Diese z.T. sehr abstrakten Kapitel müssen konkret mit den Inhalten, die sich aus der Aufgabenstruktur und den Prozessabläufen der jeweiligen Einrichtung ergeben, gefüllt werden. Sie gewährleisten aber eine hohe Einsetzbarkeit des ISO-Systems in einer Vielzahl von Bereichen nicht nur des Gesundheitssektors. EFQM als weiteres QM-System ist ähnlich aufgebaut, beinhaltet aber z.T. Erweiterungen, etwa in Bezug auf die Kundenorientierung. Hier ist als zusätzlicher Qualitätsmaßstab die „Verantwortung gegenüber der Gesellschaft“ eingeführt.

Nach der Einrichtung des QM-Systems gemäß den jeweiligen Vorgaben (EFQM, DIN EN ISO 9001 u.a.) kann man sich um eine Zertifizierung bewerben. Dazu wendet man sich an Zertifizierungsstellen für Managementsysteme (z.B. an den TÜV oder – falls vorhanden – an Zertifizierungszentren des eigenen medizinischen Berufsverbandes). Solche Stellen sind ihrerseits bei der Trägergesellschaft für Akkreditierung (TGA) unter der Oberaufsicht des Bundesministeriums für Wirtschaft und Technologie akkreditiert. Sie entsenden unabhängige Beurteiler, sog. Auditoren oder Visitoren, die im Rahmen einer Begehung vor Ort den Umsetzungsgrad des jeweiligen QM-Systems in der Einrichtung überprüfen. Dazu werden die QM-Dokumentationen anhand des QM-Handbuches überprüft, Mitarbeiter nach ihren im Rahmen von QM geregelten Aufgaben befragt sowie Stichproben zur Nachweisdokumentation für die Erreichung der im QM-Prozess gesteckten Ziele gezogen. Nach erfolgter Dokumentenprüfung und Visitation wird ein Bericht erstellt und bei Erfüllung der Vorgaben das Zertifikat als Qualitätssiegel ausgestellt. Diese Zertifikate sind zeitlich begrenzt gültig (meistens für 3 Jahre) und bedürfen nach Ablauf der Frist einer Re-Zertifizierung. Die Kosten der Überprüfung und Zertifizierung trägt die beantragende Einrichtung.

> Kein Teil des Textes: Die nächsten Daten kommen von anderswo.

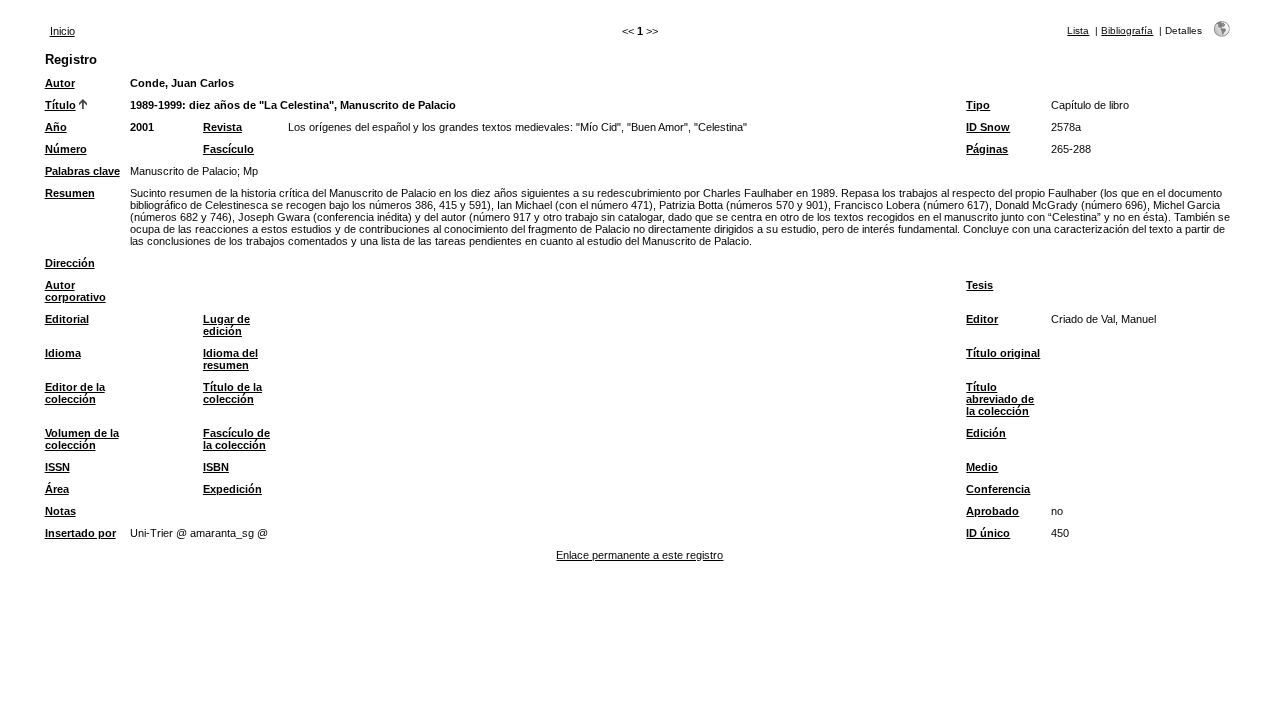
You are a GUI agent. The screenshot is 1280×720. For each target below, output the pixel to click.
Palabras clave (82, 171)
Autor (60, 83)
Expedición (232, 489)
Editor (982, 319)
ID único (988, 533)
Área (57, 489)
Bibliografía (1127, 30)
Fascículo (228, 149)
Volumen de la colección (82, 439)
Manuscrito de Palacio (183, 171)
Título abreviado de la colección (1000, 399)
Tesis (979, 285)
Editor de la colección (75, 393)
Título (60, 105)
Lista (1078, 30)
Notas (60, 511)
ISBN (216, 467)
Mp (250, 171)
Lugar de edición (226, 325)
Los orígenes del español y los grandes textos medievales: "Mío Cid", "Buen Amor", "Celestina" (517, 127)
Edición (986, 433)
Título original (1003, 353)
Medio (982, 467)
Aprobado (992, 511)
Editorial (67, 319)
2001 (142, 127)
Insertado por (80, 533)
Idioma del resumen (230, 359)
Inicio (62, 31)
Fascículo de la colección (236, 439)
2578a (1066, 127)
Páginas (987, 149)
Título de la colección (232, 393)
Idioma (63, 353)
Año (56, 127)
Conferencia (998, 489)
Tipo (978, 105)
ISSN (57, 467)
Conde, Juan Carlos (182, 83)
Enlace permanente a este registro (639, 555)
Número (66, 149)
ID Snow (988, 127)
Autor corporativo (75, 291)
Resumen (70, 193)
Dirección (70, 263)
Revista (222, 127)
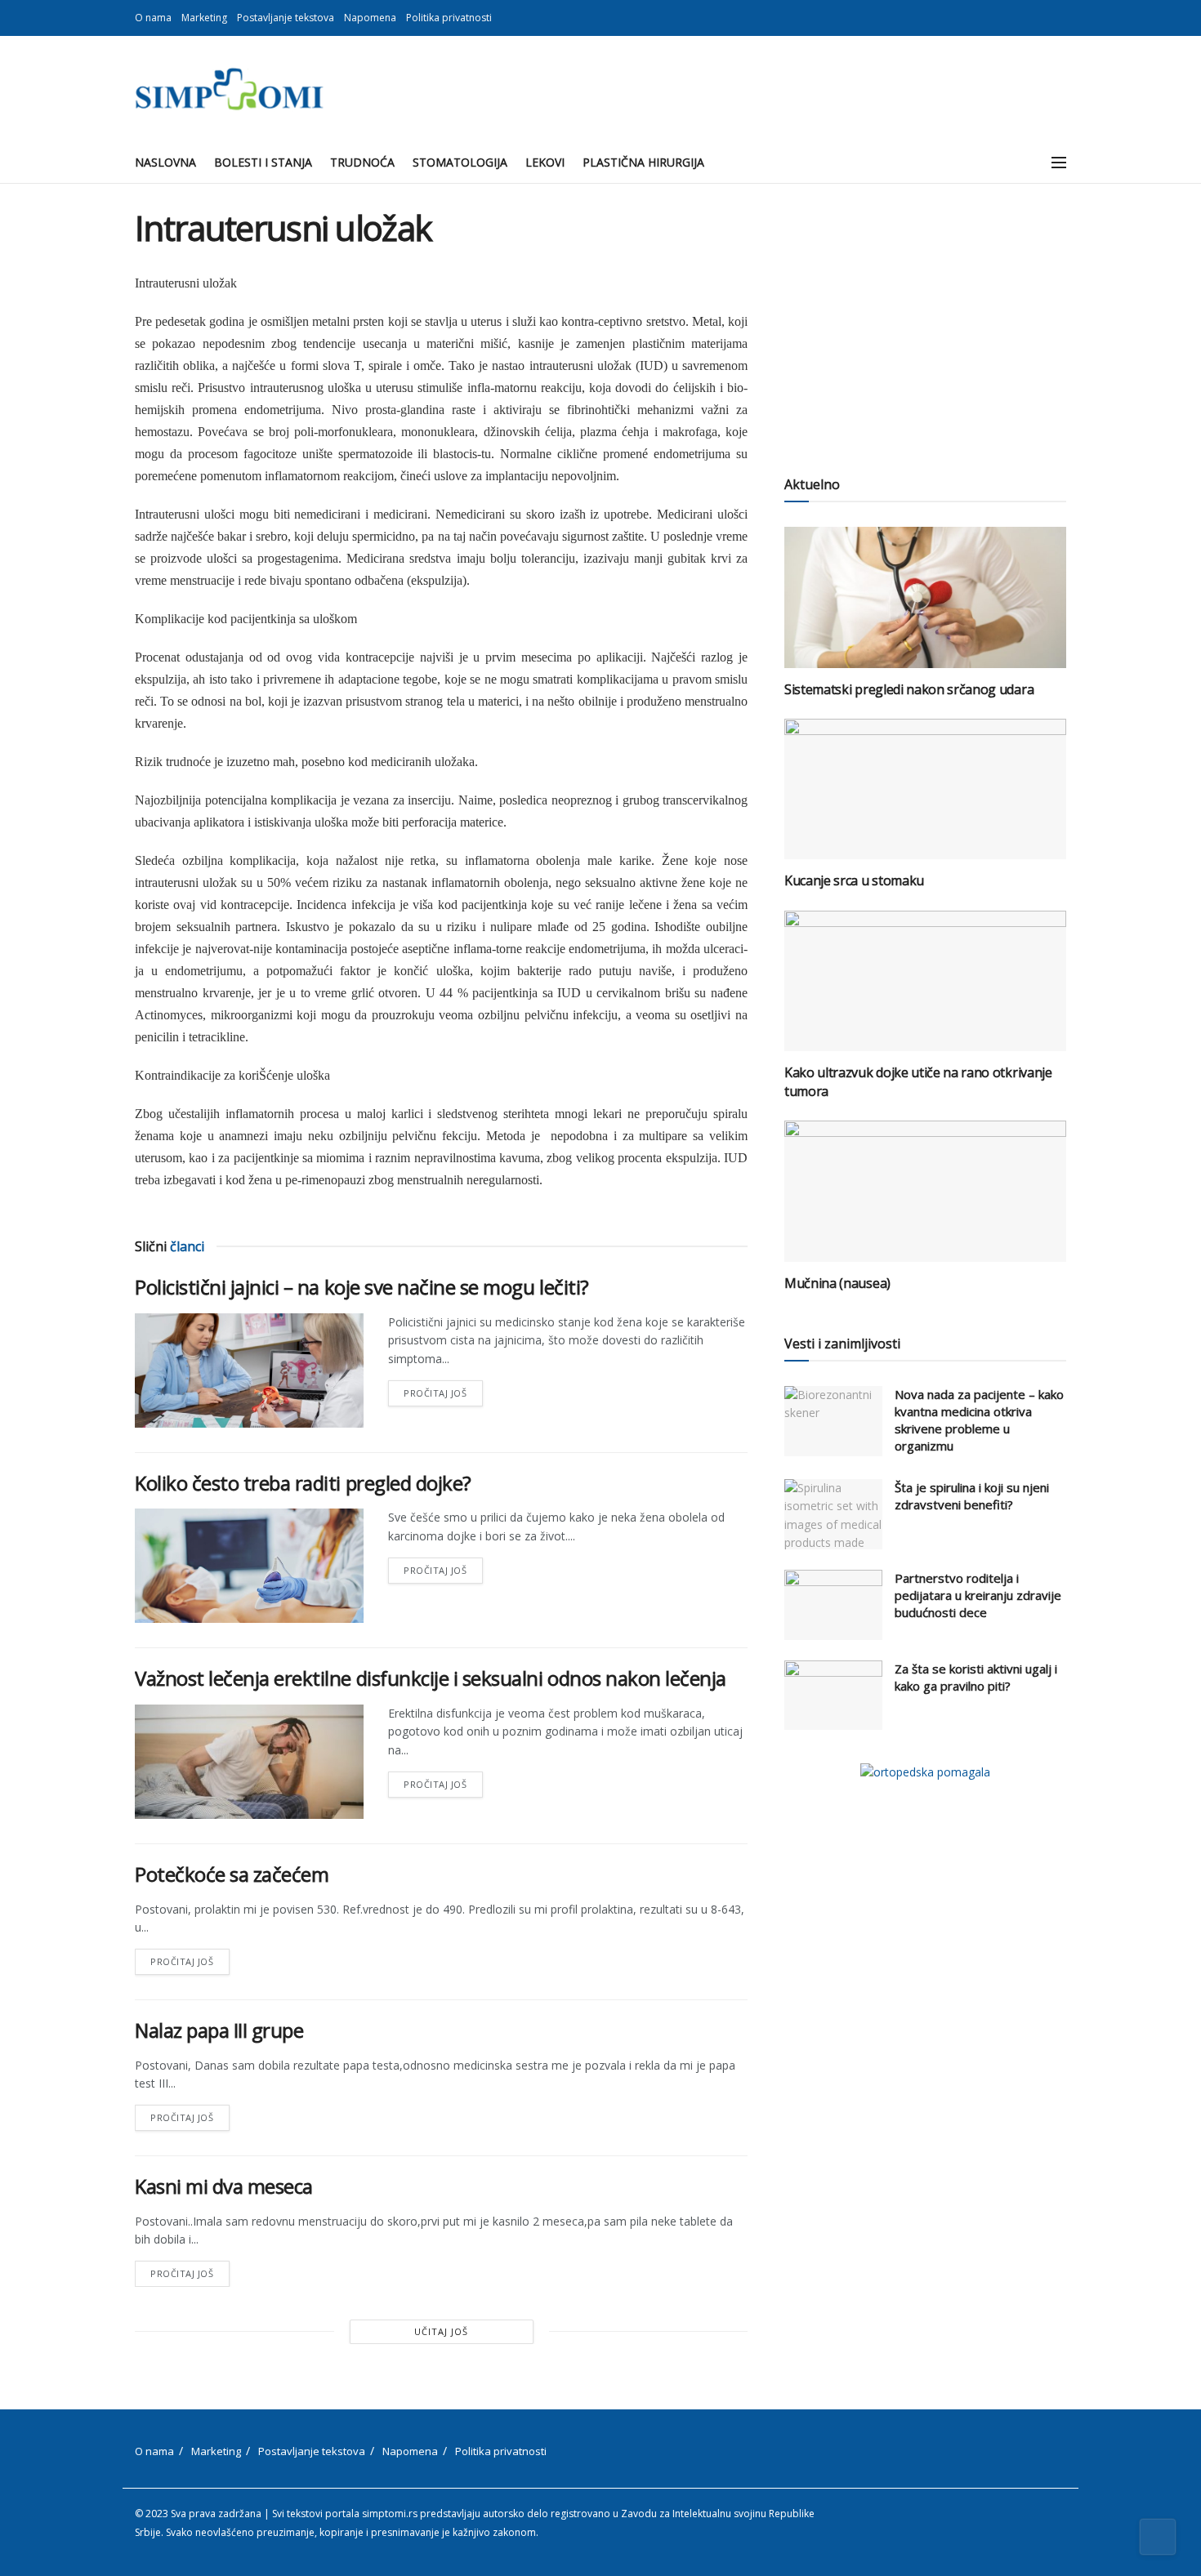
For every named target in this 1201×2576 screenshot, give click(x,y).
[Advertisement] (925, 322)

Das verliehene Zertifikat dokumentiert nicht nur die praktische Umsetzung von Maßnahmen zur QM, sondern stellt auch nach außen einen Nachweis der umfassenden Bemühungen um QS dar. Es kann somit einen Wettbewerbsvorteil gegenüber anderen Bewerbern im gleichen Behandlungs-bzw. Betreuungssegment bedeuten, so dass sich aus diesem Grunde stationäre und ambulante Einrichtungen verstärkt diesen Anforderungen unterziehen.

Unabhängig von der Hintergrundmotivation ist die QS im Gesundheitswesen Teil der Alltagsrealität geworden. Obwohl nicht mehr daraus wegzudenken, wird sie im ärztlichen Bereich z.T. sehr kontrovers diskutiert. Nach einer Studie von Obermann und Müller [3] stehen rund 25% der Ärzte dem QM überaus kritisch gegenüber, 67% verhalten sich abwartend. Der Haupteinwand ist, dass Prinzipen und Begriffe aus der Wirtschaft und Fertigungsindustrie auf die Aufgaben des Gesundheitswesens übertragen und missverständlich werden – so geschehen, wenn der Patient als „Kunde“ bezeichnet wird. Auch passen diese Begriffe nicht in die Wertekategorien für ärztliches Handeln, die grundsätzlich an der Hilfestellung für kranke Menschen ausgerichtet und somit primär nicht ökonomischer Natur sind.

Dieses Spannungsfeld ist unausweichlich und nicht auflösbar. Es ist aber auch kein Argument gegen QS im medizinischen Bereich. Vielmehr fordert es auf, sich immer wieder neu mit der hochkomplexen Frage nach dem, was einen „guten“ Arzt und eine „gute“ Behandlung ausmacht, zu befassen. Umfassende Qualitätskriterien, die medizinisch-fachliche, psychologisch-kommunikative sowie ökonomische Kriterien in die Betrachtung einfließen lassen, können hierbei eine Hilfestellung leisten.


References

[1] Donabedian A. The Definition of Quality and Approaches to Its Assessment: Explorations in Quality Assessment and Monitoring (Vol. 1). Ann Arbor: Health Administration Press; 1980.
[2] Fleßa S. Grundzüge der Krankenhausbetriebslehre. 2nd ed. Berlin: Oldenbourg; 2013.
[3] Obermann K, Müller P. [Quality management in private practice. A nationwide survey in Germany]. Urologe A. 2007 Aug;46(8):851, 854-8, 860-3.